### Required tasks
A: Return the part of the rifle passage that opens with the words containing "Ned Roberts, THE" and closes with "1845 to 1880.".
B: For each statement about the rifle passage, answer yes or no and quote the words that decide it: (i) The writer's gun weighs about 9 pounds. (ii) Roberts says the hunting and target rifles weighed from about 5 to 8 pounds. (iii) At the Troy Public Library, the writer looked at City Directories for the years 1845 to 1880.
C: List every feature of the writer's gun that the rifle passage gives as fitting Roberts' description.

### Text segment
####################
Read how Roberts describes this combination hunting and target rifle in his book:

"The hunting and target rifles by their various makers, intended for the use their title denotes, had the octagon barrel turned cylindrically at the muzzle for about one inch to fit the guide bullet starter which was used in loading the rifle when used for target work... weighed from about 9 to 14 pounds, and had a longer accuracy range than the hunting rifles as well as being more accurate. These were also provided with a 'straight starter,' much lighter than the other, for use when hunting with these rifles and had various combinations of sights"

Ned Roberts, THE MUZZLE-LOADING CAPLOCK RIFLE, 1944

So based on Roberts' description, my gun fits the pattern: it weighs about 9 pounds, it has a barrel turned to accept a bullet starter, it has holes in the tang for target-style peep sights or 'lollipop" sights and its lock is engraved with a hunting scene. It would seem to fall, therefore, into this middle category of a gun built for both hunting AND target competition.


Does Nelson Lewis's 19th century gunshop in Troy, where Dad's gun was taken at some point to be "re-cut", still exist? Roberts in his 1944 book indicates Lewis's shop was on the "corner of Congress and Church Streets", but which corner? Downtown Troy is an area heavily modified over the years, so hopes of finding the building intact were dim. I spent a warm afternoon in early June at the Troy Public Library looking at the City Directories for the years 1845 to 1880.
####################
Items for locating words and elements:
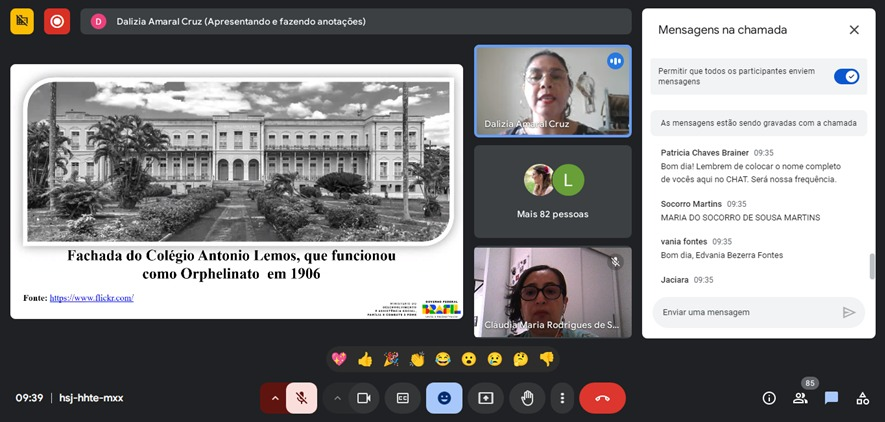
Task: Expand audio settings chevron beside microphone
Action: (x=274, y=398)
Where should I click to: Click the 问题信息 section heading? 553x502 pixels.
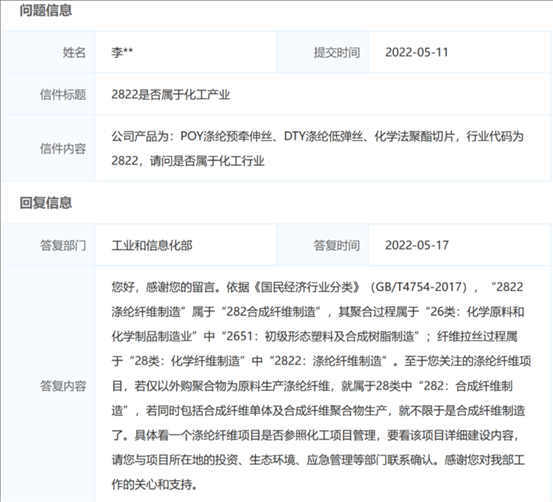coord(45,11)
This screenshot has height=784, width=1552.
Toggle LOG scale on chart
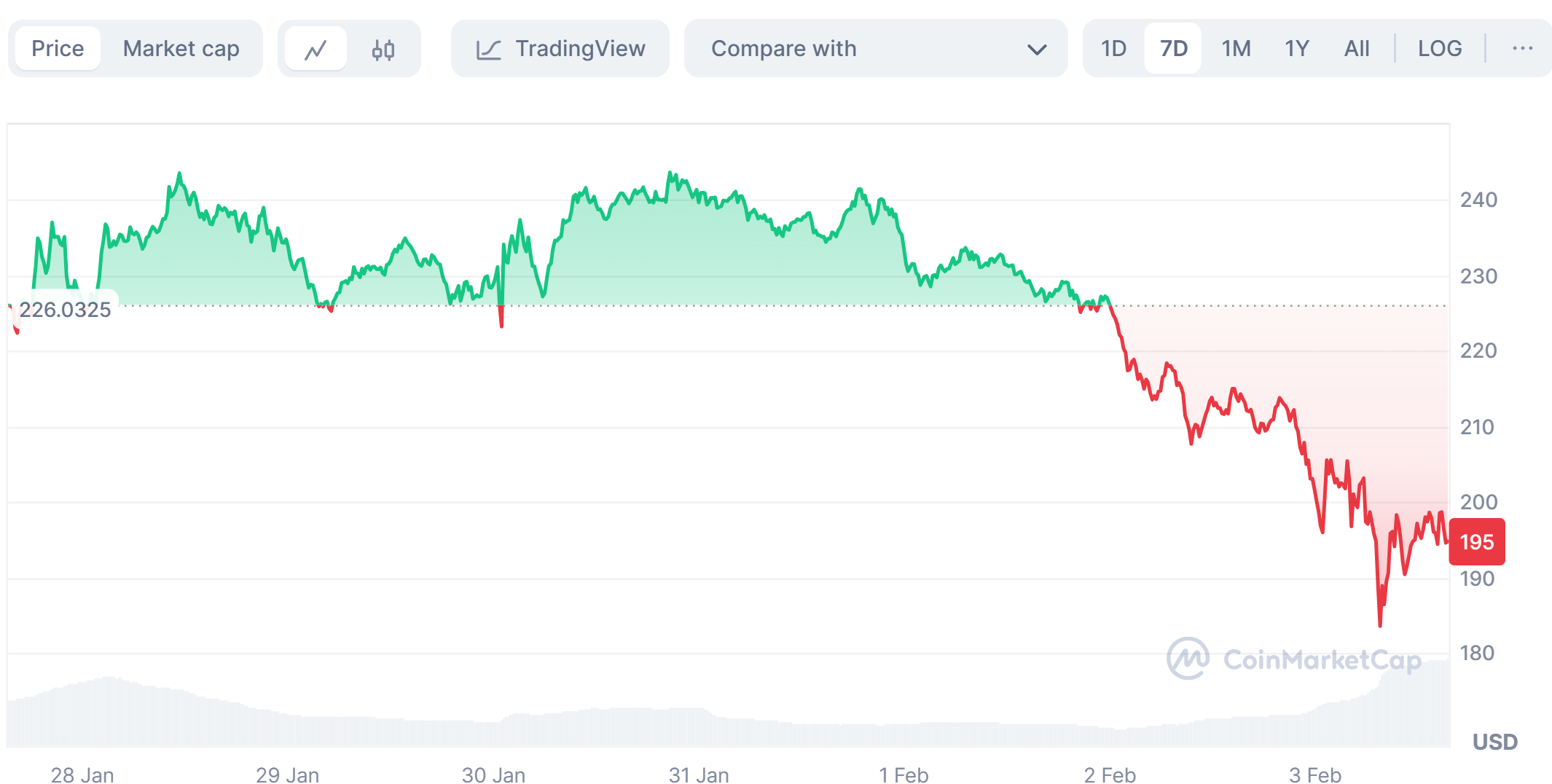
####################
### Solution list
A:
Ned Roberts, THE MUZZLE-LOADING CAPLOCK RIFLE, 1944

So based on Roberts' description, my gun fits the pattern: it weighs about 9 pounds, it has a barrel turned to accept a bullet starter, it has holes in the tang for target-style peep sights or 'lollipop" sights and its lock is engraved with a hunting scene. It would seem to fall, therefore, into this middle category of a gun built for both hunting AND target competition.


Does Nelson Lewis's 19th century gunshop in Troy, where Dad's gun was taken at some point to be "re-cut", still exist? Roberts in his 1944 book indicates Lewis's shop was on the "corner of Congress and Church Streets", but which corner? Downtown Troy is an area heavily modified over the years, so hopes of finding the building intact were dim. I spent a warm afternoon in early June at the Troy Public Library looking at the City Directories for the years 1845 to 1880.

B:
(i) Yes: "it weighs about 9 pounds"
(ii) No: "weighed from about 9 to 14 pounds"
(iii) Yes: "looking at the City Directories for the years 1845 to 1880"

C:
- It weighs about 9 pounds.
- It has a barrel turned to accept a bullet starter.
- It has holes in the tang for target-style peep sights or "lollipop" sights.
- Its lock is engraved with a hunting scene.